The Standing Power Throw (SPT) is the other exercise that is controversial, not only due to its high failure rate among women, but also because no soldier can recall ever having to throw an object backwards over their head for any reason. Alternatively, the Baseline Soldier Readiness Requirements Survey (BSRRS), upon which the ACFT was based, states that, “Jump tests generally have good reliability and strongly correlate to select military performance tasks.” These tasks include scaling an eight-foot wall or leaping from one platform to another which are skills required in most Army obstacle courses or selection processes, but are never formally trained or incentivized.
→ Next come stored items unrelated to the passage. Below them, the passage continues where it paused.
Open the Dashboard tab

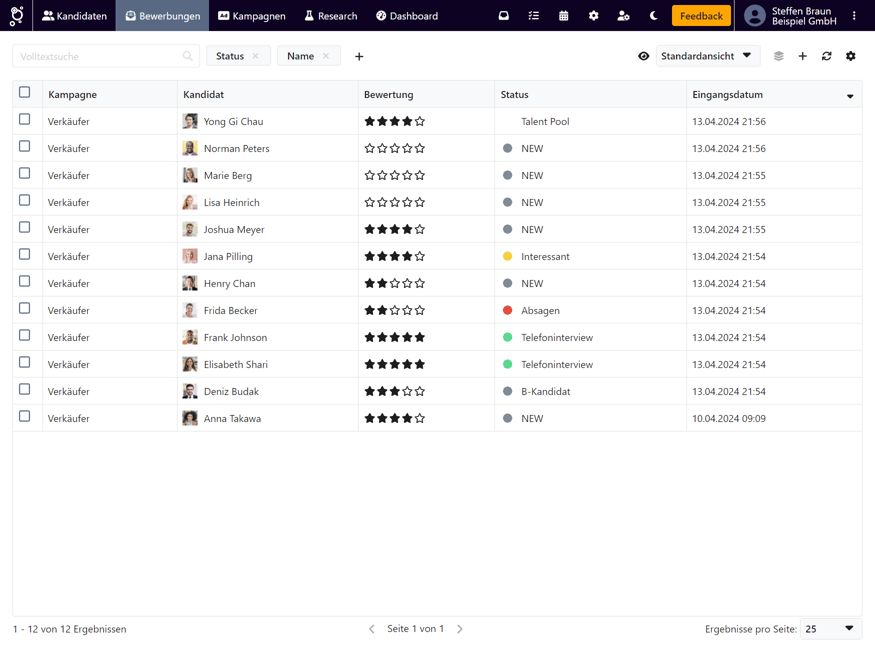coord(407,16)
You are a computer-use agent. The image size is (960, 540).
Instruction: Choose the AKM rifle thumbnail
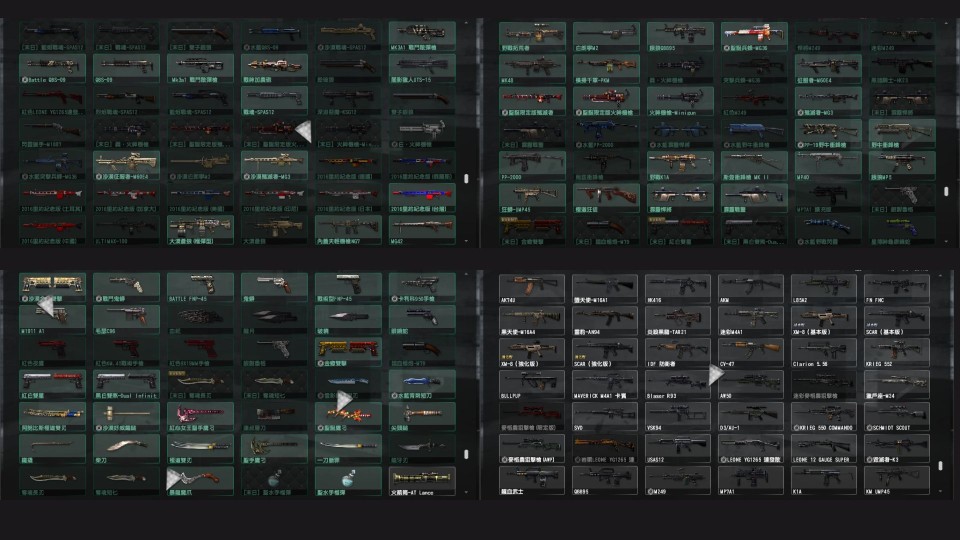click(x=751, y=289)
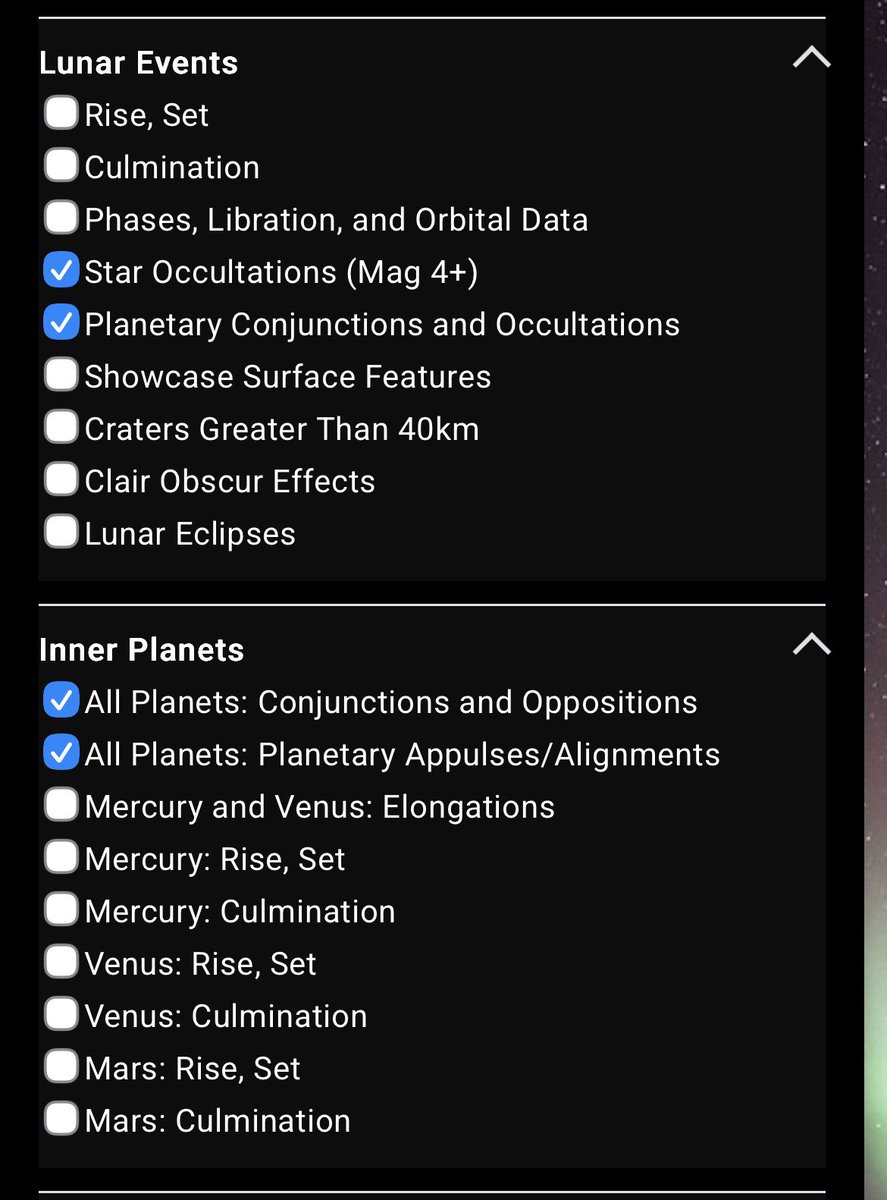
Task: Check Mercury: Rise, Set option
Action: coord(61,857)
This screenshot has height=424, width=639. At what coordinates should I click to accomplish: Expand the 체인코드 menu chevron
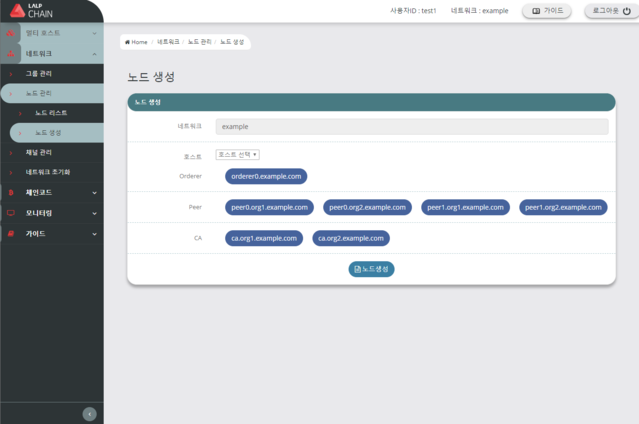93,192
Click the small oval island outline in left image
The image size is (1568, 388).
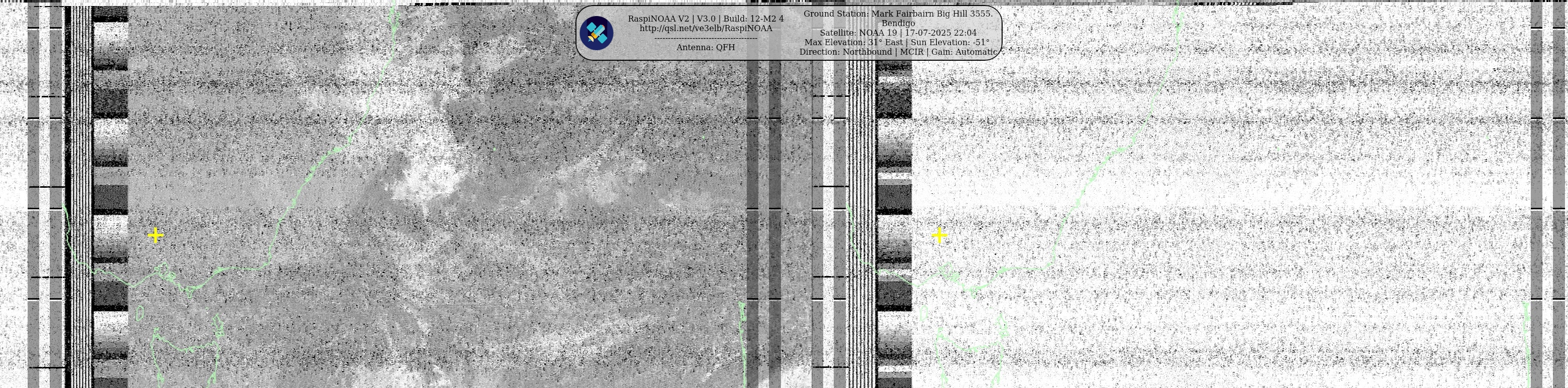click(140, 313)
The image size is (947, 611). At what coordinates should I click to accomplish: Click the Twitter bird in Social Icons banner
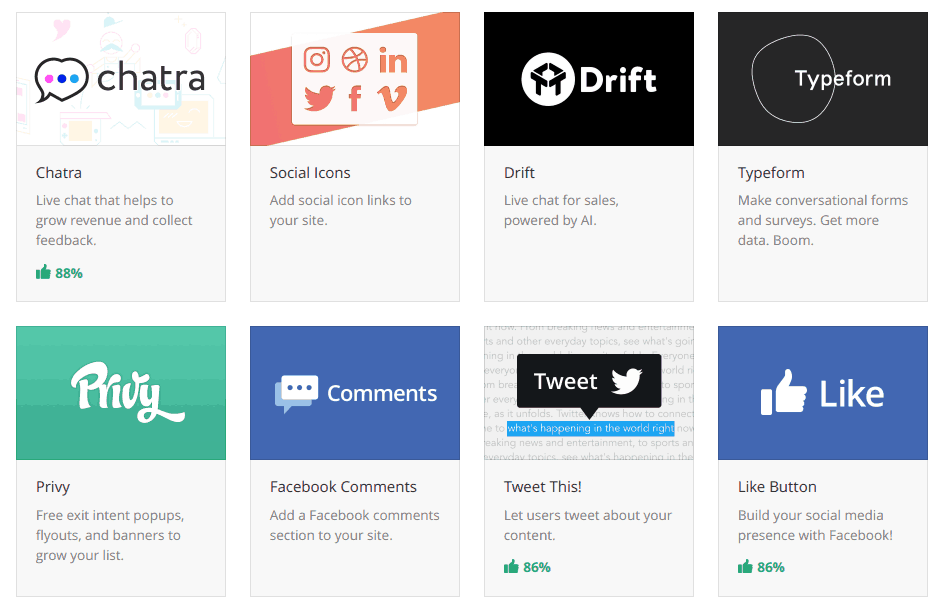tap(319, 98)
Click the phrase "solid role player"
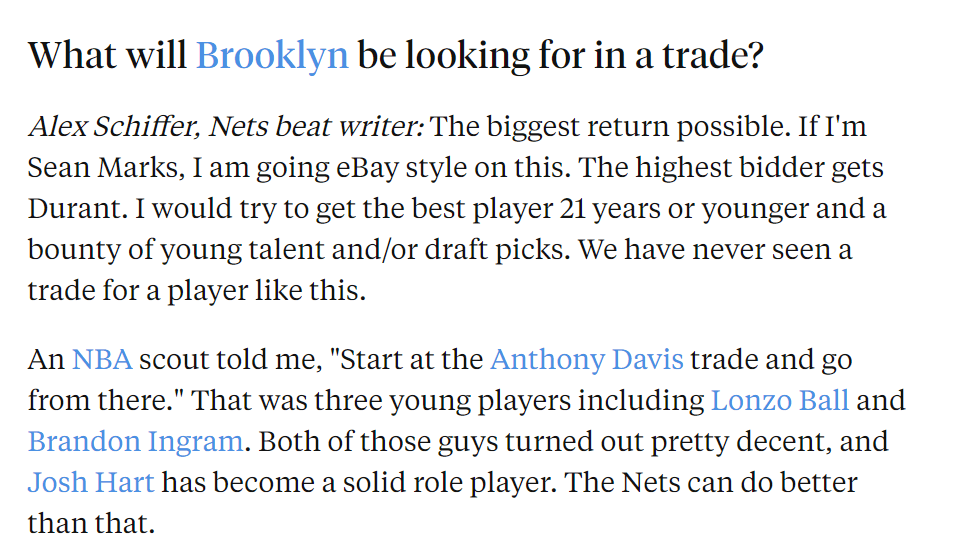Viewport: 966px width, 546px height. 449,483
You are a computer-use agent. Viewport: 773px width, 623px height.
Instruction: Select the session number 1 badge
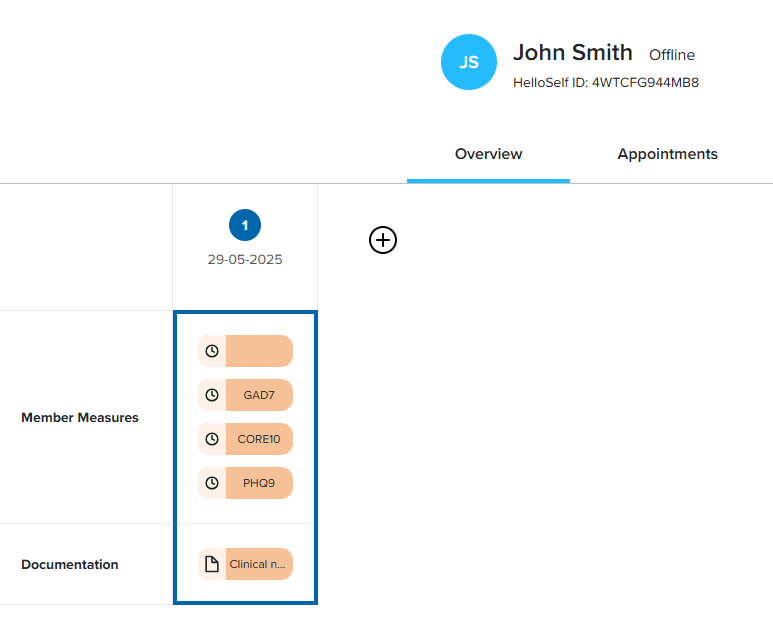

The vertical leap test is the least likely to cause injury and the easiest to practice and perform, as it only requires a vertical surface, a tape measure, and some colored chalk for soldiers to mark their start and end points before and after jumping. While the discrepancy between male and female performance on the SPT can be several meters due largely to physical height and technique, the average difference between vertical leap performance will be measured in inches and will have no relationship to the Soldier’s height. Replacing the SPT with the vertical leap would not only be more applicable for common soldier tasks but would naturally reduce the gap between scores among men and women.
The ACFT is unquestionably a better fitness assessment than the APFT, but the effort to be a more inclusive Army as well as a more lethal one will cause some growing pains. I hope lawmakers recognize this fact and allow the Army to continue to work through the issues endemic to different training facilities, austere environments, quality of training programs, injury prevention, and training time allocation, all of which present problems that junior leaders exist to solve. I know the Army can adjust some old systems and the ACFT over the next few months to ensure that we are moving forward instead of backwards with regards to equal opportunity and building a culture of fitness.
Kristen M. Griest is a Captain on active duty in the United States Army. She is currently earning a master’s degree in Socio-Organizational Psychology from Columbia University with a follow-on assignment as a Tactical Officer at West Point.
The views expressed herein are those of the author and do not reflect the position of the Department of the Army or the Department of Defense.